Aluta, literally meaning a piece of soft pelt or leather, crops up in various other places within the Roman literary world and takes on a variety of other understandable meanings such as leather purses and shoes. As patches, Alutae came in all shapes and sizes, presumably made to measure and fit different parts of the face. Primarily a medical plaster, they also went by the name splenia (splenium).

Given poor standards hygiene and the toxic lead concoctions which Roman men and women smeared over their faces, blemished and diseased skin was probably not an uncommon sight. These leather patches served two purposes, first to protect the skin, but also to hide the imperfections below. The epigrammatist Martial claims to go out with his chin patched (spleniato mento) and his lips painted white so as avoid having to kiss Philaenis. Whilst the patch could very well provide the poet with a disguise from Philaenis, the suggestion is that Martial is feigning a skin disease in order to avoid being kissed by the basiatores, the notorious kissers.

However, whilst these patches might have initially had a medical purpose, they appear to have been adopted as an aesthetic: a deliberate and visible flaw applied to the face. Ovid mocks the lover who fills out their eyebrows and wears an aluta on otherwise blemish-free skin (sinceras genas). The unnecessary application of the plaster, supposedly veiling a flaw, serves only to accentuate the flawless and insincere cheeks. 

But the trend depends on what you’re hiding. In another epigram, Martial taunts a freedman for his senatorial airs, dressed in deep purple and crisp white, his hair dripping with oil and his starred brow plastered with many a patch. Remove the patches, he tells his friend, and you read who he really is, referring to the branding marks which cover his forehead (2.29.9).

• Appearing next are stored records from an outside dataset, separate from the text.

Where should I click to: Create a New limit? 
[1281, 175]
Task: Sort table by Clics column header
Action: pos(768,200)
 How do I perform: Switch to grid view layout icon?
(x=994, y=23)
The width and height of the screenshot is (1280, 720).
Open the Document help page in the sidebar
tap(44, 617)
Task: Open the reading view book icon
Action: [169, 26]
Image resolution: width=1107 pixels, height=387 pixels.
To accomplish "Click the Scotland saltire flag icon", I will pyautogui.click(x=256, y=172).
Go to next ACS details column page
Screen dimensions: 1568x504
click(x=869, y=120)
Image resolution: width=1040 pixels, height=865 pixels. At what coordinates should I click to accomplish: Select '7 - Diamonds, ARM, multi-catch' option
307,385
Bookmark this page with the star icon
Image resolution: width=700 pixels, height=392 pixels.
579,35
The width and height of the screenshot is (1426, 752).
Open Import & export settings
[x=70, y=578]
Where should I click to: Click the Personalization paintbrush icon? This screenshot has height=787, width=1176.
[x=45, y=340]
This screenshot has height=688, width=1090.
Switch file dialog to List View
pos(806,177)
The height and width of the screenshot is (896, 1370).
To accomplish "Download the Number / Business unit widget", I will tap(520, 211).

Roman splenia developed from a medical patch to a beauty patch, and can find parallels in the beauty spots fashionable in 18th century French high-society which, beside their decorative value, were often used to high scars from smallpox or syphilis sores. Splenia were even used superstitiously in the courts by Marcus Regulus who would move a patch from one eyebrow to another depending on if he was appearing for the prosecution or the defendant (Pliny 6.2.2). 

The different functions these plasters played, hiding blemishes or drawing attention to the; making the face appear natural or highlighting its artificiality, provide us with a glimpse into the complexity and variable standards of beauty and aesthetics.